Title: Irreducibility of the Characteristic Polynomial of Random Tridiagonal Matrices

Abstract:

We examine the arithmetic properties of eigenvalues of random matrices with integer entries, focusing on the irreducibility of their characteristic polynomials and their Galois groups. Rivin, Jouve-Kowalski-Zywina, and Lubotzky-Rosenzweig previously studied characteristic polynomials arising from random walks on the Cayley graphs of Zariski-dense finitely generated subgroups of linear groups, such as  SL_n(Z) . Eberhard, resolving conjectures of Babai and Vu-Wood, analyzed discrete random matrices and established that the characteristic polynomial of a matrix with independent entries (say taking the values 0,1 with equal probabilities) is irreducible and has a large Galois group with high probability as the matrix dimension grows. Ferber, Jain, Sah, and Sawhney proved a counterpart of these results to symmetric matrices.

In this talk, I will present recent results on random tridiagonal matrices where the main diagonal consists of independent Bernoulli entries, the superdiagonal and subdiagonal entries are identically one, and all other entries are zero. We show that the characteristic polynomial of such matrices is irreducible and analyze the structure of its Galois group. If time permits, we will discuss applications of these findings.

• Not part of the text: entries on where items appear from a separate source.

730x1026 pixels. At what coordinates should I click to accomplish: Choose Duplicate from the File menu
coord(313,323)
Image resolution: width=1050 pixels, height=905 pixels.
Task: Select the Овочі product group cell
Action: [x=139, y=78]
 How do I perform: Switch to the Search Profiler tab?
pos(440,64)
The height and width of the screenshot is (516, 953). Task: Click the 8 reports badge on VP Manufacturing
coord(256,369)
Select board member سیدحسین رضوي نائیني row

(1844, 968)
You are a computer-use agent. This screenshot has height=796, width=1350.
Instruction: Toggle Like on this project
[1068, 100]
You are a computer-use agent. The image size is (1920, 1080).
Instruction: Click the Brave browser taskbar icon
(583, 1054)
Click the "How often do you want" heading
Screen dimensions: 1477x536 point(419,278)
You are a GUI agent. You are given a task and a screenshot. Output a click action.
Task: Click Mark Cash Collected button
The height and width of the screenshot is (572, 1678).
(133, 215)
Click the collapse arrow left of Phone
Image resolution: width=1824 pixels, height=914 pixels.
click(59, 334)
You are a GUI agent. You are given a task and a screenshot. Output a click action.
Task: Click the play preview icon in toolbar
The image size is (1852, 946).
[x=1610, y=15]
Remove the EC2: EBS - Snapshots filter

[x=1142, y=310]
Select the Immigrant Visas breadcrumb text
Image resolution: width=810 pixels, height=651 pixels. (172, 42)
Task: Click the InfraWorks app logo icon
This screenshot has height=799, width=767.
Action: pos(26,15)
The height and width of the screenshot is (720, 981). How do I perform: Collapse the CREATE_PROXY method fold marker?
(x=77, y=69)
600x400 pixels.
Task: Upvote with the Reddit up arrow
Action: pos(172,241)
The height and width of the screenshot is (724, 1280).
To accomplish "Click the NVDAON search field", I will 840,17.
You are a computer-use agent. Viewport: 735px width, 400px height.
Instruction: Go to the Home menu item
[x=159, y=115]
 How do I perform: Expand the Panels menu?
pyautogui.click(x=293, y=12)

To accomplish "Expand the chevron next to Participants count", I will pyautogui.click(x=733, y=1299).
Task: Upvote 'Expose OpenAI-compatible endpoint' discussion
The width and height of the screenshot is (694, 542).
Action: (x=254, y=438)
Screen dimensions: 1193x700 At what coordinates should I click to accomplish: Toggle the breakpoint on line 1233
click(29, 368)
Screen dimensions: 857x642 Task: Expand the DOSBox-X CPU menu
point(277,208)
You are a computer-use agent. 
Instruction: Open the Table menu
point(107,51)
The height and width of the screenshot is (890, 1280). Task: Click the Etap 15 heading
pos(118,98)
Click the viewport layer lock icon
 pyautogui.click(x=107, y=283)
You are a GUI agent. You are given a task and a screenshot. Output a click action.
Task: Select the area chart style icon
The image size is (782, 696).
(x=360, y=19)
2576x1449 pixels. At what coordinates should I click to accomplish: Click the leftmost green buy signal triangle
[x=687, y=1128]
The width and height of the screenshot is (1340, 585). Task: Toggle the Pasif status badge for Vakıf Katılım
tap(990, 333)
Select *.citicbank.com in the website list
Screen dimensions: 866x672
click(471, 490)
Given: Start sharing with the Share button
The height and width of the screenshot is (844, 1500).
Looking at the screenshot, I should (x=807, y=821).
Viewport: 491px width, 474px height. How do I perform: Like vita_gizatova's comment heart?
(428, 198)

A key feature of our approach lies in combining techniques from both the above random walk framework and the above discrete matrix setting. The latter leverages the Extended Riemann Hypothesis (ERH) to reduce the problem to analyzing the distribution of eigenvalues modulo primes  p. To achieve strong error bounds in these computations, we exploit the powerful mixing properties of simple groups such as  PSL_2(p) , a central tool in the above-mentioned random walk results.